Oleh: Leonarda Katarina Erika Untung
Doraemon dan Nobita. Pernahkah kamu menonton kisah mereka? Kepribadian sepasang sahabat itu sangat menarik. Di satu sisi, Doraemon adalah pribadi yang selalu ceria dan selalu menyemangati Nobita. Dan di sisi lain, Nobita adalah seorang anak yang selalu merasa bahwa dirinya tidak mampu melakukan apapun dan selalu mengandalkan orang lain, terutama Doraemon.
Pada suatu hari, saya sedang bersantai dan melihat tayangan video Doraemon di YouTube. Dan pada edisi yang saya tonton, ada sebuah pelajaran menarik yang dapat saya petik dan saya ingin membagikannya melalui artikel ini.
Edisi yang saya tonton berjudul “Kacamata Suasana”. Dikisahkan bahwa pada suatu siang, Nobita pulang sekolah dalam keadaan panik karena akan ada ujian olahraga pada esok harinya.
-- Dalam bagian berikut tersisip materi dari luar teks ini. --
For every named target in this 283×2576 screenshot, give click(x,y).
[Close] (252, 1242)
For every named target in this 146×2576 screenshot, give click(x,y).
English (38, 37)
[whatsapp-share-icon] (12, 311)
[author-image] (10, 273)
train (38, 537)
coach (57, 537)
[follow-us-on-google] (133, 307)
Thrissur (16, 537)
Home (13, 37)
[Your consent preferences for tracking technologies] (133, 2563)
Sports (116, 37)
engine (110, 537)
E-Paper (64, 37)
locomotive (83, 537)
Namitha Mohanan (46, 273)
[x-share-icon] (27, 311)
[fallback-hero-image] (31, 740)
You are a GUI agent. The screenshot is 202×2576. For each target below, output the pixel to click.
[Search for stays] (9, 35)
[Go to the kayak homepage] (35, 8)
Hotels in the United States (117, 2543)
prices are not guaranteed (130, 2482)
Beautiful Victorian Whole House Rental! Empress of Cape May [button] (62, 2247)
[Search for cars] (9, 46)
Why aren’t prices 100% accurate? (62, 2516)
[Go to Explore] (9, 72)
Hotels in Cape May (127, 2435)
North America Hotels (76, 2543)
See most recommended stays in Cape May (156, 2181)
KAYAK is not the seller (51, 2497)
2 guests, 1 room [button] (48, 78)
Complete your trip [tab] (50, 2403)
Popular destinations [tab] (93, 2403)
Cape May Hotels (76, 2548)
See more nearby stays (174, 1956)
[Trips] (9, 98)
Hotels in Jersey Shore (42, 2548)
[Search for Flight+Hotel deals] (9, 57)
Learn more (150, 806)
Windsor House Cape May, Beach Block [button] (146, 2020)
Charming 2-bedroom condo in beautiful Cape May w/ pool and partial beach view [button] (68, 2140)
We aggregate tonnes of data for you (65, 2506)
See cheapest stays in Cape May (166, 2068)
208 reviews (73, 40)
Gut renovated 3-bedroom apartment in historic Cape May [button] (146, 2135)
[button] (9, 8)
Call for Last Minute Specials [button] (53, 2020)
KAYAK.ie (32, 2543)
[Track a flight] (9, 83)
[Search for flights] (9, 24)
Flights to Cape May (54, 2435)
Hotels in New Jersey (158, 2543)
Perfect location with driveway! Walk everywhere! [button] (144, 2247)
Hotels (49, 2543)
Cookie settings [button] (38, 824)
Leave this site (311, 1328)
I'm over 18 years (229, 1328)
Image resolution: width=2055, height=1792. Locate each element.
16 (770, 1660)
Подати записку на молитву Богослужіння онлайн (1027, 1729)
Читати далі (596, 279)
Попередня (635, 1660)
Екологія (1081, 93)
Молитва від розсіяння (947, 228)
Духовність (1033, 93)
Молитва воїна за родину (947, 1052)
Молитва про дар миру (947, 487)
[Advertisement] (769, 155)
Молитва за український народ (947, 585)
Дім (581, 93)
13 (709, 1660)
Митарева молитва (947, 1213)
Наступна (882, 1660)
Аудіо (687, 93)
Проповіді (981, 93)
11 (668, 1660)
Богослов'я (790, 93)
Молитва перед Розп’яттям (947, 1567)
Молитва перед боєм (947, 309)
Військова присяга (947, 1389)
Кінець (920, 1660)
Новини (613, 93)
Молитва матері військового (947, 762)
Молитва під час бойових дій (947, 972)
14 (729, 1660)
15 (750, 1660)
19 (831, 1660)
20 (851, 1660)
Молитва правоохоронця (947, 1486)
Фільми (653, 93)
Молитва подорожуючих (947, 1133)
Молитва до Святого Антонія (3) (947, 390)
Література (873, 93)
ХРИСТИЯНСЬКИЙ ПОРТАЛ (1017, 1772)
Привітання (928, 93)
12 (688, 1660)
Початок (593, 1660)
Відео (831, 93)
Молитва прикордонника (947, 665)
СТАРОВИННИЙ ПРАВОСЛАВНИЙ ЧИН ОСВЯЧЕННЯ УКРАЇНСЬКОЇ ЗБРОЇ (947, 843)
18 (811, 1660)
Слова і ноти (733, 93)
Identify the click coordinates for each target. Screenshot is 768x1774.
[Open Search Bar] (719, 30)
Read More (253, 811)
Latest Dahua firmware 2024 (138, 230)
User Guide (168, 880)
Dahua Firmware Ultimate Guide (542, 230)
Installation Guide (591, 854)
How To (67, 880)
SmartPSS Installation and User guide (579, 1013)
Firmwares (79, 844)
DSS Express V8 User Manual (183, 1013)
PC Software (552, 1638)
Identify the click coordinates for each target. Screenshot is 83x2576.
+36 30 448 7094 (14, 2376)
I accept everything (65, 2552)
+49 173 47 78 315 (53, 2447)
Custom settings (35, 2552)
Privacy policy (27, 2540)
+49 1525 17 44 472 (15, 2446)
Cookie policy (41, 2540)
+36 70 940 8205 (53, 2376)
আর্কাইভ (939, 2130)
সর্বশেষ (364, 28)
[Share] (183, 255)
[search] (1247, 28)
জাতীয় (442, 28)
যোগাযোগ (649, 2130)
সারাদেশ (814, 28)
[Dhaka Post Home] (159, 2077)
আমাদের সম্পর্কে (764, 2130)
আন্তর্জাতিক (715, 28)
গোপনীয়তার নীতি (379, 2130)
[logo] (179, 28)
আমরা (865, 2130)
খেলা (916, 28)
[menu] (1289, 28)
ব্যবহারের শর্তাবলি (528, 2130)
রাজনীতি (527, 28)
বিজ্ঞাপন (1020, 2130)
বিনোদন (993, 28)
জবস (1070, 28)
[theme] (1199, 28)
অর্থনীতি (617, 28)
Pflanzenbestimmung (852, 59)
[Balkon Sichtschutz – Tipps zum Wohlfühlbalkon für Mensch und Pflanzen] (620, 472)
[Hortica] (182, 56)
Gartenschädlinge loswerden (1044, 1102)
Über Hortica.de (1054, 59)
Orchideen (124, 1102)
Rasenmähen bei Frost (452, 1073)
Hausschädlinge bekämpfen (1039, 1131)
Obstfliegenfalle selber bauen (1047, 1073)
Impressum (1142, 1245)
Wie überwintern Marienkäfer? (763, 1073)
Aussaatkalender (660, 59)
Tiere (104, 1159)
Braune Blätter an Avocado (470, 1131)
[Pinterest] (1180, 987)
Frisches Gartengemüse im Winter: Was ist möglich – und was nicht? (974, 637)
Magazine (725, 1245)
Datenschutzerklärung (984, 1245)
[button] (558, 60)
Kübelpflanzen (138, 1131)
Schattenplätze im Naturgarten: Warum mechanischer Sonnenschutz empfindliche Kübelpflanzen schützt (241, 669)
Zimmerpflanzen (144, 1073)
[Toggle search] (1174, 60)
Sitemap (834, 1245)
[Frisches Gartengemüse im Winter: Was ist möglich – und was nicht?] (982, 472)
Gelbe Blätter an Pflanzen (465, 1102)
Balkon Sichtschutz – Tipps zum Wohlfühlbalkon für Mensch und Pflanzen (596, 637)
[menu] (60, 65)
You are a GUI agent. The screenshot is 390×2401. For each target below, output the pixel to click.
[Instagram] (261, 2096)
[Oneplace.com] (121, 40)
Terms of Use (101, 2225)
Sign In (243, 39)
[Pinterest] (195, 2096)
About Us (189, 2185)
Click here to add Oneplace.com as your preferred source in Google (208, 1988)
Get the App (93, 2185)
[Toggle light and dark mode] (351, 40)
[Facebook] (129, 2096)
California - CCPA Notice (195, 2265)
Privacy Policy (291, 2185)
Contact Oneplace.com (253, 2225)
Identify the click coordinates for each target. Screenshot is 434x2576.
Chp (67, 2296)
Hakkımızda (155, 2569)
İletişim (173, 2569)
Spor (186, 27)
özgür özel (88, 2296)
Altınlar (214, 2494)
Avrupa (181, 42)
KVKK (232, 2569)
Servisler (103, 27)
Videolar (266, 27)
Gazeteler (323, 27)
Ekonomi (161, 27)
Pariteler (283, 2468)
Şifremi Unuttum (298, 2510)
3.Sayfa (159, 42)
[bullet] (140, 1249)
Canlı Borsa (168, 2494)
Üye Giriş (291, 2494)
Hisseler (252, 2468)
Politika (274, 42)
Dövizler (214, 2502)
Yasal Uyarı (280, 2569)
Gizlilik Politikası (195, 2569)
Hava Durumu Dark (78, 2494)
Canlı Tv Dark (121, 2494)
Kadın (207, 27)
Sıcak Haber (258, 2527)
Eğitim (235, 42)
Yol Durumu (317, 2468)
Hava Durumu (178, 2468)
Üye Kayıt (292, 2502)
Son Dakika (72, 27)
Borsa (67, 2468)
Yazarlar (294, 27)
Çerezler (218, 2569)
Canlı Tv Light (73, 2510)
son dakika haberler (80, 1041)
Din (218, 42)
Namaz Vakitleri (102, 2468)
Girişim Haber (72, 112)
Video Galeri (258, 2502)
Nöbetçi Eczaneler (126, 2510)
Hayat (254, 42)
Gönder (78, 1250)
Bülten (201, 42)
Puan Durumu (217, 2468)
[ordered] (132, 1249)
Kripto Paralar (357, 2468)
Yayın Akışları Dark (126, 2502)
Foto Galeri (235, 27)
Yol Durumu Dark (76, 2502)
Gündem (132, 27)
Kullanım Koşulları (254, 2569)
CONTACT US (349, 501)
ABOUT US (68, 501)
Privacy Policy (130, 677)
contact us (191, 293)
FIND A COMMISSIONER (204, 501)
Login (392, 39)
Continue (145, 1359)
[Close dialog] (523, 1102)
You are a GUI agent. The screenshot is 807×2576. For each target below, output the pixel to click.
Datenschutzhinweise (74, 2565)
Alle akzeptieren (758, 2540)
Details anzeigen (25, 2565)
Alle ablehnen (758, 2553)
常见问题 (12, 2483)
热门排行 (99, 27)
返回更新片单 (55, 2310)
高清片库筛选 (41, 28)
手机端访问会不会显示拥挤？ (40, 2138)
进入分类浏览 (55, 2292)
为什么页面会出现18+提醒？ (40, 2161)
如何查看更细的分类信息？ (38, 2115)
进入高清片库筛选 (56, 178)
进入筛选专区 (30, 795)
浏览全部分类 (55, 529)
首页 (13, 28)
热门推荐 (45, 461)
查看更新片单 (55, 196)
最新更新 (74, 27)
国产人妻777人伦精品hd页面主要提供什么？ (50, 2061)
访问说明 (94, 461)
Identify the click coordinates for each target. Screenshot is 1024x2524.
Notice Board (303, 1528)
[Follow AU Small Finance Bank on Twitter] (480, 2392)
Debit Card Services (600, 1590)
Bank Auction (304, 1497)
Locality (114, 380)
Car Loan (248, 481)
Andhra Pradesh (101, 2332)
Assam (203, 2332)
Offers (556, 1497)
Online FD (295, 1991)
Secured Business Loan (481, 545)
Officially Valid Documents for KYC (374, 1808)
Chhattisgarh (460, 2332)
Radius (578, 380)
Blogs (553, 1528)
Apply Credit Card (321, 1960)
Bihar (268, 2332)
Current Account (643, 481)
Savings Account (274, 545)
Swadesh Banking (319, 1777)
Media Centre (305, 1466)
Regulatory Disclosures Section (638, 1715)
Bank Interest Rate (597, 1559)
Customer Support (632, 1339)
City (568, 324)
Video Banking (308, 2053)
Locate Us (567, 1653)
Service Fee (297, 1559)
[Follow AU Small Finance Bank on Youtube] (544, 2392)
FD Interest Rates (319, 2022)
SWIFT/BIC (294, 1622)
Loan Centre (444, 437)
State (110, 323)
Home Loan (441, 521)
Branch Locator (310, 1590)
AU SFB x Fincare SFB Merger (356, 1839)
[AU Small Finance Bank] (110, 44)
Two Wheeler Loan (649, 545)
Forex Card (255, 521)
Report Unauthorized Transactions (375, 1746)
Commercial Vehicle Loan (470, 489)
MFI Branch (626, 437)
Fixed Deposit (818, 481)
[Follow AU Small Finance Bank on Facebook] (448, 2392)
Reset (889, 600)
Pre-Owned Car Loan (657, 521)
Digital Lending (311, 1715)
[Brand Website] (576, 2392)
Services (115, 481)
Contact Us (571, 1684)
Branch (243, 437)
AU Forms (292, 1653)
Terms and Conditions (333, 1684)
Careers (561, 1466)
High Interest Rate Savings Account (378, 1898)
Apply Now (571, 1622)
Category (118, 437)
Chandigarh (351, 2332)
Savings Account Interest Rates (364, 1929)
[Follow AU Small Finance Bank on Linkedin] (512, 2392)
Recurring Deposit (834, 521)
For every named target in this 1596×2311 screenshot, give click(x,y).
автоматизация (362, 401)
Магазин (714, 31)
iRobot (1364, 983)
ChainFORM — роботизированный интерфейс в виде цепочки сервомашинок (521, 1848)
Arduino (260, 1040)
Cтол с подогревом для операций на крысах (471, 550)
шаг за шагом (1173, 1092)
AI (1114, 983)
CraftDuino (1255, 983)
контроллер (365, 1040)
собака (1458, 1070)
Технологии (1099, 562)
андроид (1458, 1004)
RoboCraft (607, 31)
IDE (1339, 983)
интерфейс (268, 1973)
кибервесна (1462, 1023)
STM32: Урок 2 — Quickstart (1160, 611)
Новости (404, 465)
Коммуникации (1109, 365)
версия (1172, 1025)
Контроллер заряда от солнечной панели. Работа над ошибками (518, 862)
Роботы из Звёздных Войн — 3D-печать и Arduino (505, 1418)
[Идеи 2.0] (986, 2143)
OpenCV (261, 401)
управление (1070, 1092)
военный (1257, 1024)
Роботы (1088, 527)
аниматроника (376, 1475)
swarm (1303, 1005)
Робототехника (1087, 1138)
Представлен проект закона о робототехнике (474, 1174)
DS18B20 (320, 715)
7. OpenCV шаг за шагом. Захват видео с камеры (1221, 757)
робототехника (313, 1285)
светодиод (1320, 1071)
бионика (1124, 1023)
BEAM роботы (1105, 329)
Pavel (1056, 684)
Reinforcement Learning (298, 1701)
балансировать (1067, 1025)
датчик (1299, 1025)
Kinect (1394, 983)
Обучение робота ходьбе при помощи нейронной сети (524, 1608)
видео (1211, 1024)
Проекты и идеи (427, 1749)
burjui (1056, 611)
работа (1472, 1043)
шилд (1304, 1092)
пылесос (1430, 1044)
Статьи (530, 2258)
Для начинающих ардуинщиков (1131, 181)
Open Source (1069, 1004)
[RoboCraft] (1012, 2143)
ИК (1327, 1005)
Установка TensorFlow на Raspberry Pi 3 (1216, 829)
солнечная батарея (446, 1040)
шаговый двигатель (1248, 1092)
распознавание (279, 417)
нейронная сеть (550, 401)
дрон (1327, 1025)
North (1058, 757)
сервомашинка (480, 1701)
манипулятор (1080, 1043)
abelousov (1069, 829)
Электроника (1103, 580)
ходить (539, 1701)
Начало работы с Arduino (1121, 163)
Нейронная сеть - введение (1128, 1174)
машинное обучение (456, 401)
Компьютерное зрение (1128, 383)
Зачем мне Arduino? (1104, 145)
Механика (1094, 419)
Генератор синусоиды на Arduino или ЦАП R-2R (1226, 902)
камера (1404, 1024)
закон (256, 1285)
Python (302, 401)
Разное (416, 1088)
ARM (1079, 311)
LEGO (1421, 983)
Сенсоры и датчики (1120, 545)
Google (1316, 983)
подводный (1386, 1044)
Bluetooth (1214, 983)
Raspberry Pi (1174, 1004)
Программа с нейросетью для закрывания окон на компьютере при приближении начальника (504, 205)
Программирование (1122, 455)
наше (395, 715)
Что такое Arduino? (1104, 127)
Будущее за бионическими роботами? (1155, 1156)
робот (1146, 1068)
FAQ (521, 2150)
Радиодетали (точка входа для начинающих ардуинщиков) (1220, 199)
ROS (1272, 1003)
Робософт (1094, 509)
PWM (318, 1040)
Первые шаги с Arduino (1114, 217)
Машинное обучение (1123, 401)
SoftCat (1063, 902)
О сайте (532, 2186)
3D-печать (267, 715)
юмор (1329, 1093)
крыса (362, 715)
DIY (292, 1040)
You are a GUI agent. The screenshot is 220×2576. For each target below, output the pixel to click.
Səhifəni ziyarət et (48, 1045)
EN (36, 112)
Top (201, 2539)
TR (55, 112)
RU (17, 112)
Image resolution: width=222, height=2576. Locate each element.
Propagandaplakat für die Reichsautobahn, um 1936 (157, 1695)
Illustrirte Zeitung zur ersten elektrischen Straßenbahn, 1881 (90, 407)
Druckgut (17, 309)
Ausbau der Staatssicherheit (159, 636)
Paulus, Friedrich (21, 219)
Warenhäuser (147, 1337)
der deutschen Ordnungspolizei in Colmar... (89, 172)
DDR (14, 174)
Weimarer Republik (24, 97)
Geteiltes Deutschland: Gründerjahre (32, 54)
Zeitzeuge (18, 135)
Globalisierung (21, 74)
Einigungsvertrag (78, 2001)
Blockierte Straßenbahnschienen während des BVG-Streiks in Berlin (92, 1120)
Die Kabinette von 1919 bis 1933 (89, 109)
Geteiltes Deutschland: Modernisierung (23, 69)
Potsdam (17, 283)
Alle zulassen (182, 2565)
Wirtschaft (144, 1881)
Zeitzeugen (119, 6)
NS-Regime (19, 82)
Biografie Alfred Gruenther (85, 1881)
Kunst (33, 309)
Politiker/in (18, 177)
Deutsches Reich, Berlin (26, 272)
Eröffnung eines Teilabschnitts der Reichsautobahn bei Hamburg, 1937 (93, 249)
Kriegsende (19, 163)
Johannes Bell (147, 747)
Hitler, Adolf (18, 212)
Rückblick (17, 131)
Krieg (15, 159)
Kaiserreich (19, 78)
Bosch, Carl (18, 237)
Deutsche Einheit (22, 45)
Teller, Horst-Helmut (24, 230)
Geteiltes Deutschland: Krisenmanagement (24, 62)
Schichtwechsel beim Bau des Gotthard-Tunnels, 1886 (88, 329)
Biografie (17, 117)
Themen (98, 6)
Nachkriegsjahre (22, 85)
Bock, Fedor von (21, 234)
Karena itu, Giant (teman Nobita yang paling kuat) memaksa teman-temannya untuk melakukan latihan fisik pada sore harinya. Nobita kemudian mengeluh pada Doraemon bahwa dia pasti akan menjadi yang paling lamban, yang paling lemah, serta diejek oleh teman-temannya yang lain karena ia pikir bahwa biasanya memang begitu. Kemudian karena Doraemon kasihan melihat sahabatnya, maka ia pun mengeluarkan sebuah Kacamata Suasana.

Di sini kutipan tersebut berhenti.